Oleh: Dandi Bratanata
Di tengah iklim politik gerakan yang semakin rapuh, sikap organisasi bukan lagi sekadar soal arah, tapi juga soal keberanian menjaga integritas. Itulah yang kini dipertaruhkan oleh Dewan Pimpinan Cabang (DPC) GMNI Jambi. Organisasi yang selama ini menggaungkan persatuan dan konsolidasi kader, kini justru terjebak dalam sikap kontradiktif dan elitis yang mencederai semangat kolektif perjuangan.
DPC GMNI Jambi sebelumnya tampil progresif dengan menolak tunduk pada salah satu kubu DPP GMNI yang berseteru, yakni antara faksi Imanuel Cahyadi dan faksi Arjuna Putra Aldino. Mereka menyuarakan semangat persatuan, bahkan menginisiasi jalan tengah: menunggu terbentuknya Kongres Persatuan atau hasil rekonsiliasi yang sah secara kolektif. Sikap ini awalnya dipandang sebagai langkah dewasa dalam menyikapi dualisme yang sudah terlalu lama menodai marwah organisasi.
Namun, semua berubah ketika pengurus DPC GMNI Jambi secara diam-diam mulai merapat ke faksi Imanuel. Tanpa mekanisme forum kader, tanpa musyawarah terbuka, dan tanpa kesepakatan bersama, mereka menetapkan arah organisasi kepada satu kubu mengkhianati konsensus yang sebelumnya di agungkan. Bahkan pelantikan pengurus baru dan dukungan terhadap Kongres ke-XXII versi Imanuel dilakukan secara seremonial dan politis, seolah mengabaikan keresahan di tingkat akar rumput.
Ini bukan hanya soal pilihan arah, ini soal etika perjuangan.
Bagaimana mungkin organisasi yang mengusung semangat Marhaenisme dengan prinsip kerakyatan dan kolektivitas malah mengambil keputusan sepihak layaknya elite partai yang bermain kuasa di balik layar?
Sikap ini tak hanya menunjukan kemunduran dalam praktik organisasi, tetapi juga mencerminkan ketidakjujuran intelektual. Jika dulu menolak kepemimpinan DPP karena dianggap tidak representatif dan inkonsisten, mengapa kini justru mendukung tanpa proses refleksi bersama?

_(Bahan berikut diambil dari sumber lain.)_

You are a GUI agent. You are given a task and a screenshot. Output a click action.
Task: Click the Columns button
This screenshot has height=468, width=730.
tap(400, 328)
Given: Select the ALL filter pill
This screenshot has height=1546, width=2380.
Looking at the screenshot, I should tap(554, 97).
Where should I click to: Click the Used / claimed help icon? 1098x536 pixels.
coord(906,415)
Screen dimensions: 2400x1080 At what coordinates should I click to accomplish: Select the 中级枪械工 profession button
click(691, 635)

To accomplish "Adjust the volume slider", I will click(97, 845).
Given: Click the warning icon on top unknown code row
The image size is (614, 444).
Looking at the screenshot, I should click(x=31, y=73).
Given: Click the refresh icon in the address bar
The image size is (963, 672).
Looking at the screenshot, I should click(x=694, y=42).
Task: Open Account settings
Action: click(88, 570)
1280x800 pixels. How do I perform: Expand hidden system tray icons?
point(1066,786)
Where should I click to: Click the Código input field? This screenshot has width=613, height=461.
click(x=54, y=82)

Apa bedanya dengan tindakan yang mereka kritik sebelumnya?
Tak sedikit kader yang kecewa. Bukan karena pilihan jatuh ke kubu tertentu, tetapi karena prosesnya cacat secara moral dan struktural. Organisasi tak boleh menjadi kendaraan ambisi pribadi sekelompok elit. GMNI bukan organisasi milik pengurus tapi milik kader, milik gerakan, milik sejarah.
Lebih menyedihkan lagi, tindakan ini membuka ruang tafsir bahwa keputusan tersebut bukan murni lahir dari dinamika internal kader, melainkan sarat akan kepentingan eksternal dan pragmatisme jangka pendek. Seakan organisasi ini bukan lagi alat perjuangan ideologis, tapi hanya komoditas politik yang diperdagangkan dalam kongres.
Jika ini terus dibiarkan, DPC GMNI Jambi tidak hanya kehilangan kepercayaan dari kader internalnya, tetapi juga kehilangan posisi moral dalam wacana persatuan nasional GMNI. Mereka tak lagi layak bicara soal idealisme, karena mereka telah merobek konsensus itu dengan tangan sendiri.
Kini saatnya kader bangkit menyuarakan kembali suara kolektif. Membuka ruang konsolidasi sejati, bukan sekadar seremoni pelantikan yang dipoles dengan jargon revolusioner. Jika GMNI ingin tetap relevan dalam sejarah gerakan nasional, maka integritas kader harus jadi fondasi bukan kompromi atas nama kepentingan.